Cement and bricks of modem Taipei find some relief in the survival of temples and old-style funeral halls.  (File photo)

Statistics provide some indication of Taipei's cultural importance to free China. Two-thirds of Taiwan's mass communications organs are concen­trated here, including 16 of 32 newspapers and more than 1,000 periodicals. There are 910 publishing houses and 18 radio stations. Radio sets number half a million and TV sets well over a quarter of a million. A third of the population is attending classes at 23 colleges and universities, 97 middle schools and 103 primary schools. Churches and temples number 753. Every major faith and nearly every important denomination is represented. Sixty-two hospitals and 1,231 clinics have 5,274 beds. Medical costs are among the lowest in the world for the best of Chinese or Western care.

Not surprisingly, tourists tend to devote most of their time to Taipei. Not that the big city is the only place worth seeing, but Taipei is where the action is, where wealth and power are concen­trated and where 2 million people have congregated. Taipei does not have everything, but it does have more of most things. Here are the biggest hotels, providing every amenity. Connoisseurs of Chinese food regard the Taipei selection as the best in the world and offering the most provincial and regional specialties. Shopping is good and so is security. The streets are as safe to walk by night or day as those of any other city, town or hamlet in Taiwan province.

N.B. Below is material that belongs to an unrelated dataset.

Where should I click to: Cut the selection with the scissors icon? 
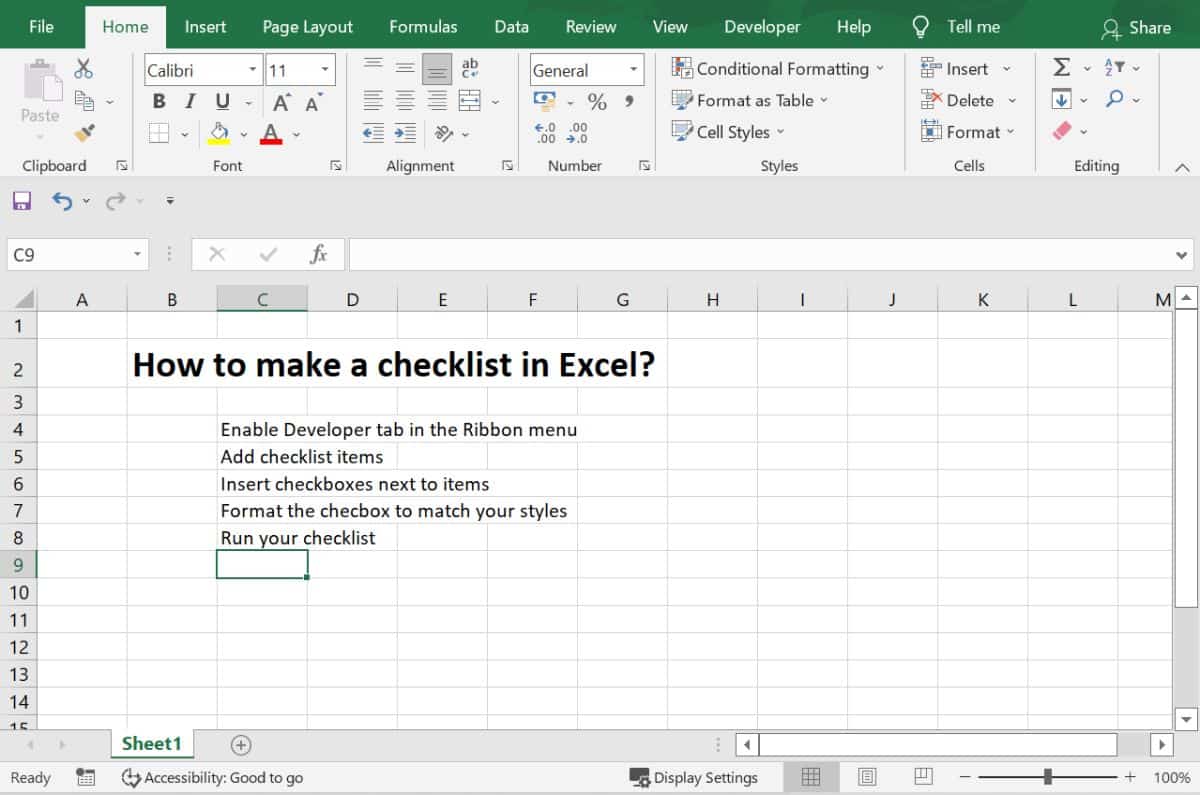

Former Mayor Henry Kao once said he wanted to make Taipei "a garden city where sunshine abounds and the people take pleasure in life and work." The goal is yet to be achieved. But Mayor Chang and the people of Taiwan are making progress. People don't move to a city in such numbers if they think it's a poor place to live. One visitor to Taipei who had been to the mainland summed it up this way: "Peiping is quieter and Shanghai is bigger but Taipei is much more alive and interesting. No one with freedom of choice could possibly prefer either of the first two." Taipei's imperfections are those of a people who try. In mainland cities, the people are not conceded the right to make an effort of their own.